Imagine wearing the same dress, day in and day out, for one year.

Pretty hard to imagine, right?

Not if you are Seattle mom Alex Martin. Martin wore the same brown dress, a dress that she made herself, everyday from July 7, 2005 to July 7, 2006 and chronicled it in her blog/journal called The Little Brown Dress. 

Woman wearing brown shirt dress with text overlay
Source: Canva.

She paired her homemade brown dress with cardigans and stockings, for both practical and stylish reasons. And, for the most part, no one noticed that she was wearing the same dress everyday.

Martin states on her blog/journal:

I challenged myself to reject the economic system that pushes over-consumption, and the bill of goods that has been sold, especially to women, about what makes a person good, attractive and interesting.  Clothes are a big part of this image, and the expectation in time, effort, and financial investment is immense.

So, Martin is right. We are pushed and prodded to buy stuff — often to emulate the lifestyle we see in celebrity fronted fashion and beauty lines. Even so, most of us aren’t going to stop shopping at Target to make our own biodegradable brown dresses. Personally, I would love to know is how much money she saved by wearing the same dress everyday for a year. Enough to buy a car?

Read next: The Budget Fashionista’s guide to dresses

Note: Alex’s little brown dress project as well as her plans to create an entirely new wardrobe from recycled clothing from her own closet are no longer online.

Cost-per-wear implications

I talk a lot about cost per wear. My thinking is that budget shopping is more effective when you’re focused on cost per wear vs. cost by itself.

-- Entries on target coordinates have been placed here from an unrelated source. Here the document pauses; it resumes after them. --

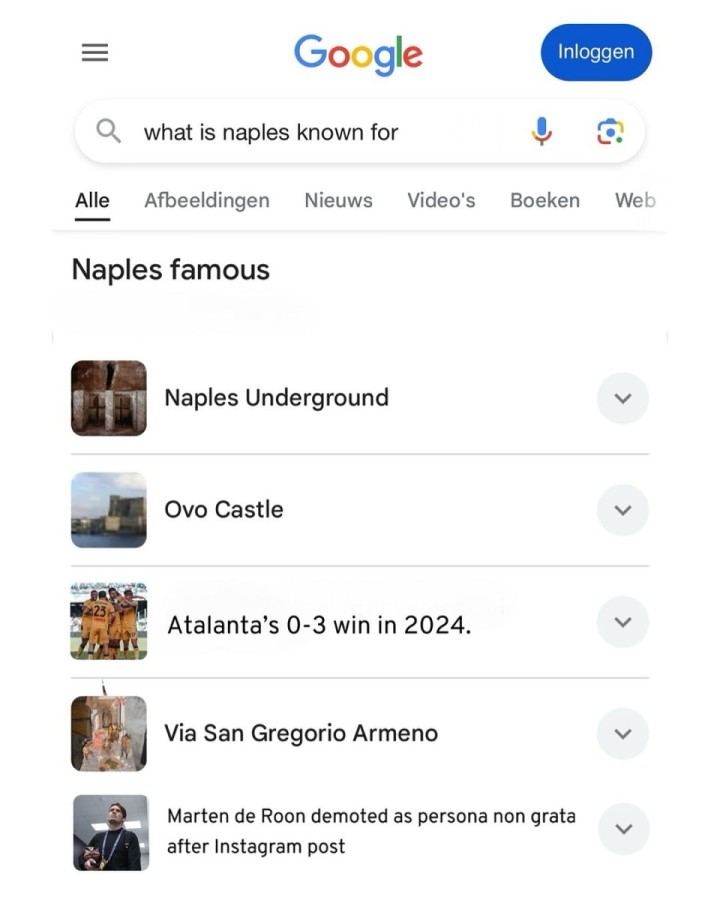Click the Via San Gregorio Armeno text
720x900 pixels.
pos(301,733)

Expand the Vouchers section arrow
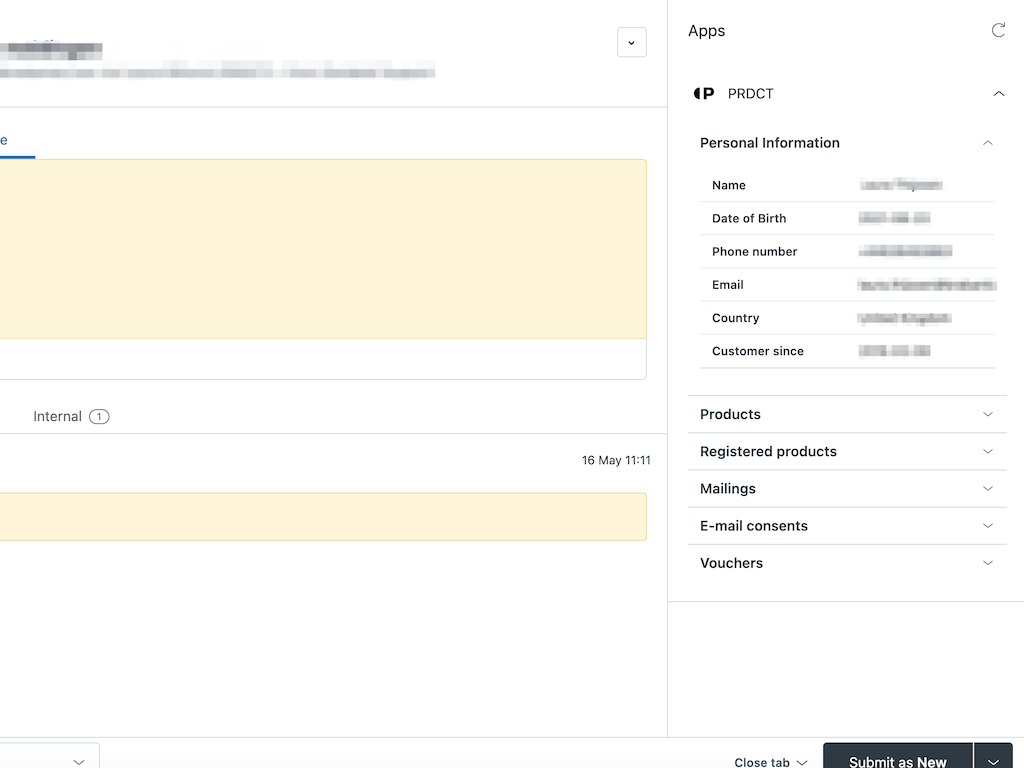987,563
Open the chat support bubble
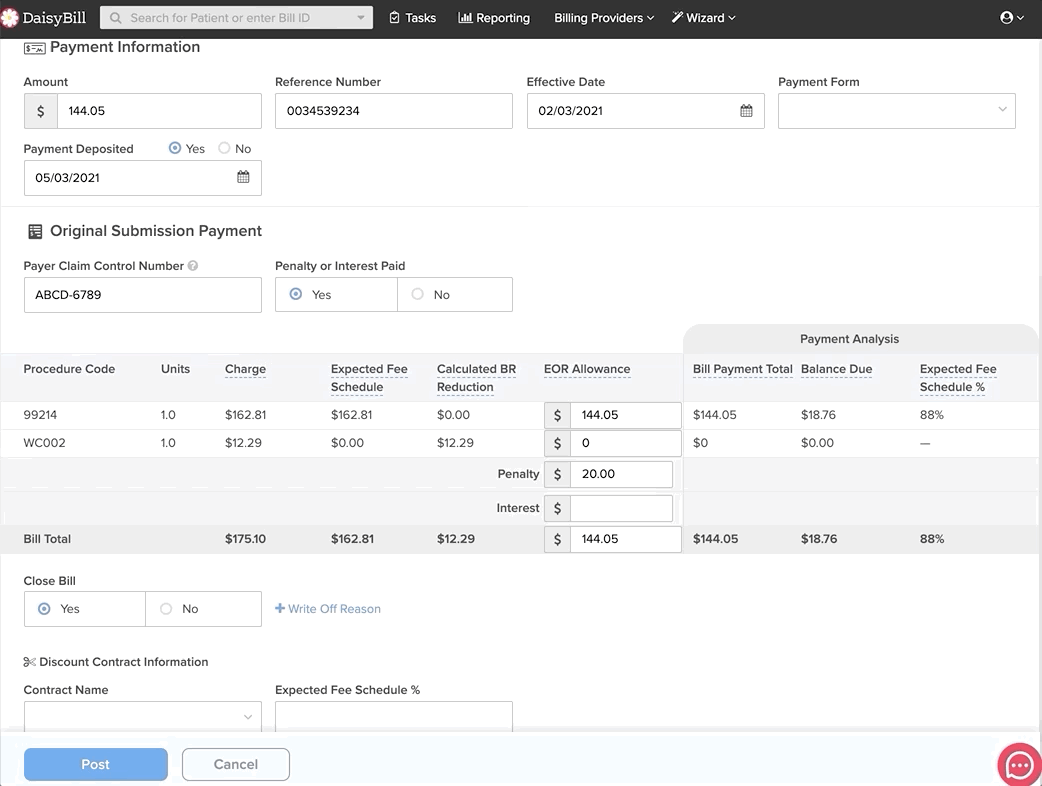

Specifically, a $12 top you never wear costs you more than a $30 top you wear 100 times. Because in the days you’re not wearing the $12 top, you’re putting on something else — a garment you paid for. And that pushes your cumulative spending on clothes higher.

To demonstrate, say you spend $2,800 to buy 28 jeans and t-shirt outfits and you wear each combo 13 times a year. Your outfit cost per wear is $7.69.

Now say you spend $750 on a single dress you wear everyday. Your cost per wear on that piece is $2.05. And if you’re wearing it daily, you don’t need much else — so your total spend should be way less than $2,800.

Should you wear the same dress daily?

Wearing the same dress daily would be an amazing budget move, but it’s too extreme to be workable. What you can do is take some inspiration from the Little Brown Dress Project and consider ways you can get more use out of the pieces you already own.

Read next: How to revive and repurpose your little black dresses

And if one piece isn’t inspiring you at all, consider selling or donating it. You don’t need old, dated clothes taking up space in your closet or your life.